Attorney General Merrick Garland refused to take the bait. Republicans, under the leadership of House Judiciary Committee Chair Jim Jordan, were determined to turn what should have been a routine oversight hearing into a cross-examination of Garland over the prosecution of former President Donald Trump and President Joe Biden’s son Hunter. Garland would have none of it. He stood for principle — the principle being the independence of the United States Department of Justice. As it should be.

“Our job is not to take orders from the president, from Congress, or from anyone else, about who or what to criminally investigate,” Garland said. “As the president himself has said, and I reaffirm here today: I am not the president’s lawyer. I will add that I am not Congress’ prosecutor. The Justice Department works for the American people.”

What does that mean?

It means that Garland appoints special counsels and allows them to do their jobs. In Hunter Biden’s case, the prosecutor in charge is David Weiss, a Trump appointee who has been leading the investigation and last month was, at his request, designated as special counsel to give him expanded powers. How he uses them, Garland made clear, is up to him.
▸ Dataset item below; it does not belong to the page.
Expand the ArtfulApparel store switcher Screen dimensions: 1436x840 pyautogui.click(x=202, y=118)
In his confirmation hearings, the attorney general promised not to interfere with Weiss’ ongoing investigation of the president’s son. “I have kept that promise. The way to not interfere is to not investigate an investigation.” That answer led one Republican on the committee to call for the attorney general to be held in contempt of Congress.

The attorney general took the same tack when attacked for the indictments secured by Jack Smith, the special counsel he appointed to investigate Trump. “No one has told me to indict. And in this case, the decision to indict was made by the special counsel.”
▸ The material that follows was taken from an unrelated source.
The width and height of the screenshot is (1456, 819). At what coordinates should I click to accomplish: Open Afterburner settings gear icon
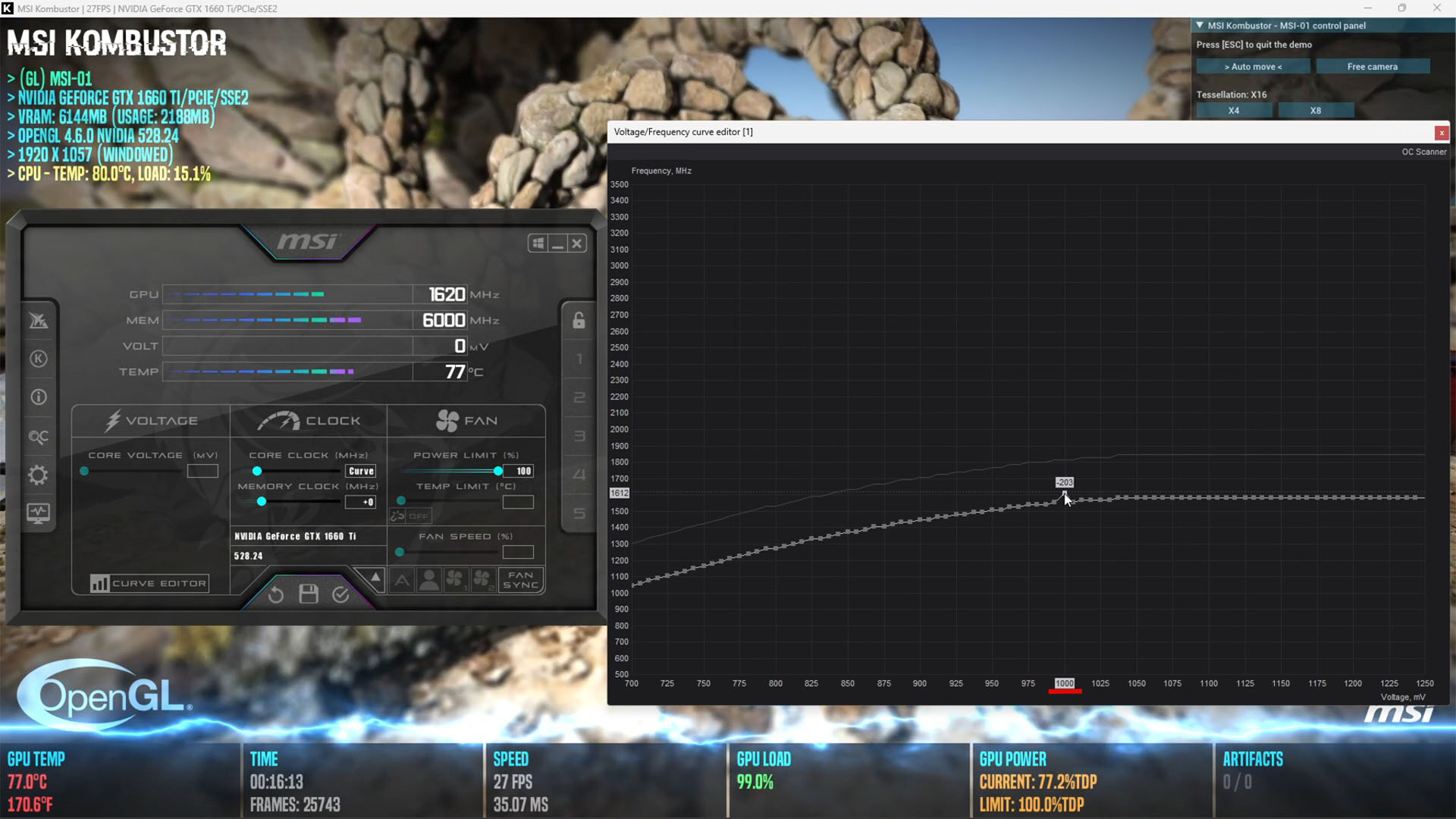coord(39,475)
“Singling out individual career public servants who are just doing their jobs is dangerous — particularly at a time of increased threats to the safety of public servants and their families. We will not be intimidated. We will do our jobs free from outside influence. And we will not back down from defending our democracy.”
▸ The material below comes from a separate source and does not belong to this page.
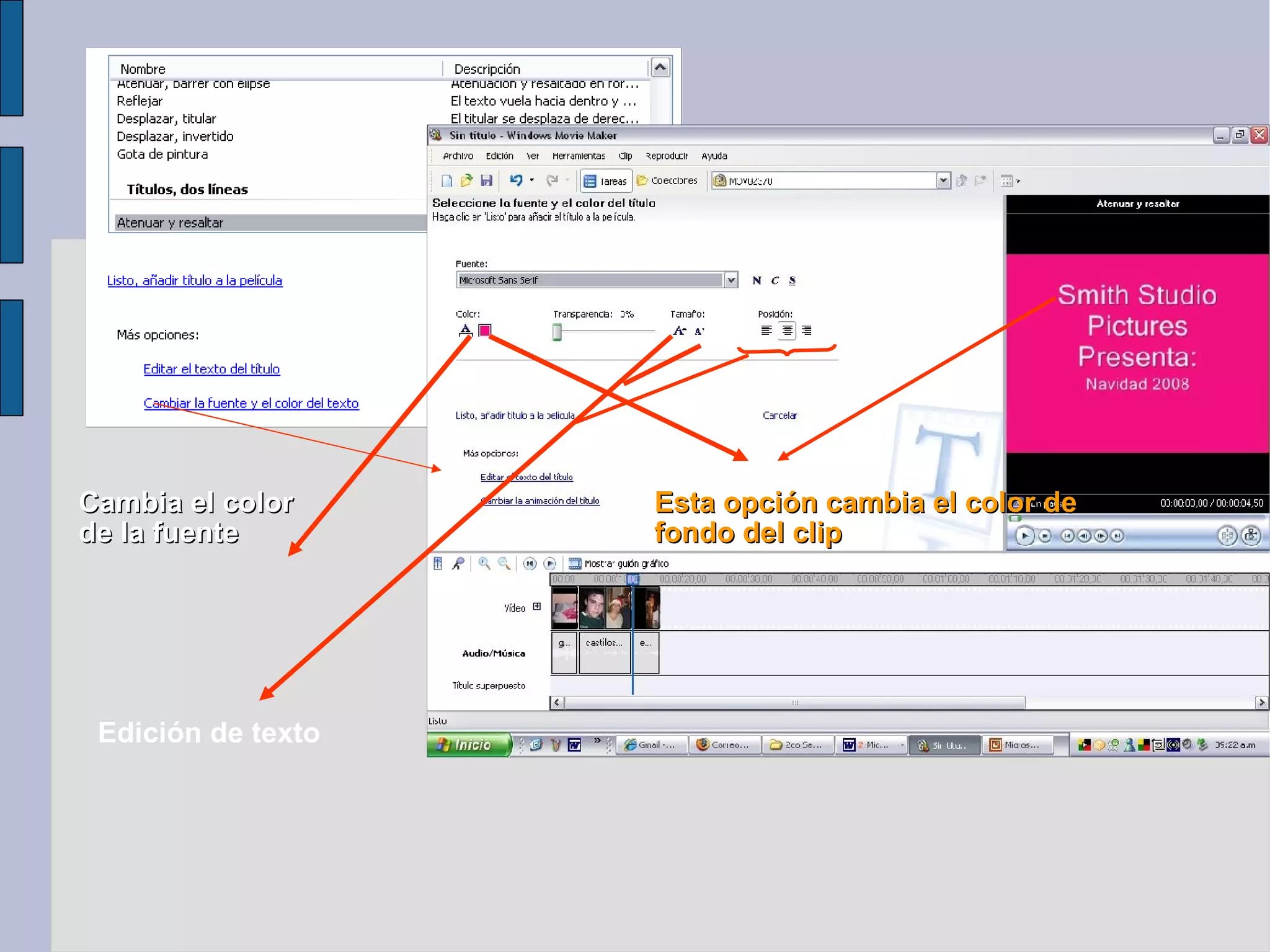Open the Herramientas menu
The width and height of the screenshot is (1270, 952).
pyautogui.click(x=578, y=156)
If Republicans thought they could intimidate the attorney general, they don’t know Merrick Garland. I’ve known him since law school — we were good friends — and he is not only a brilliant lawyer but a man of principle. At one point in the hearing, when accused of religious discrimination, he shot back: “The idea that someone with my family background (his family fled the Holocaust) would discriminate against any religion is so outrageous — absurd.”

The oversight hearing, which in “normal” times would have focused on issues of policy, criminal justice and the like, this time, according to Judiciary Chair Jim Jordan, was intended to “examine how the Justice Department has become politicized and weaponized under the leadership of Atty. Gen. Merrick Garland.” To the great frustration of Republicans, Garland refused to take that bait, just as he has protected his prosecutors from political interference. Indeed, the irony is that it is Trump who is running on a platform of consolidating all power — including the power to control the Justice Department and federal agencies — in the hands of the president. It is Trump who wants (and, as president, tried) to politicize the Justice Department; that is what he means when he talks about undermining the “deep state.”

Garland was selected by Biden because of his reputation as a principled leader who would restore the tradition of an independent Justice Department. And that is what he has done. Whether the Republicans like it or not.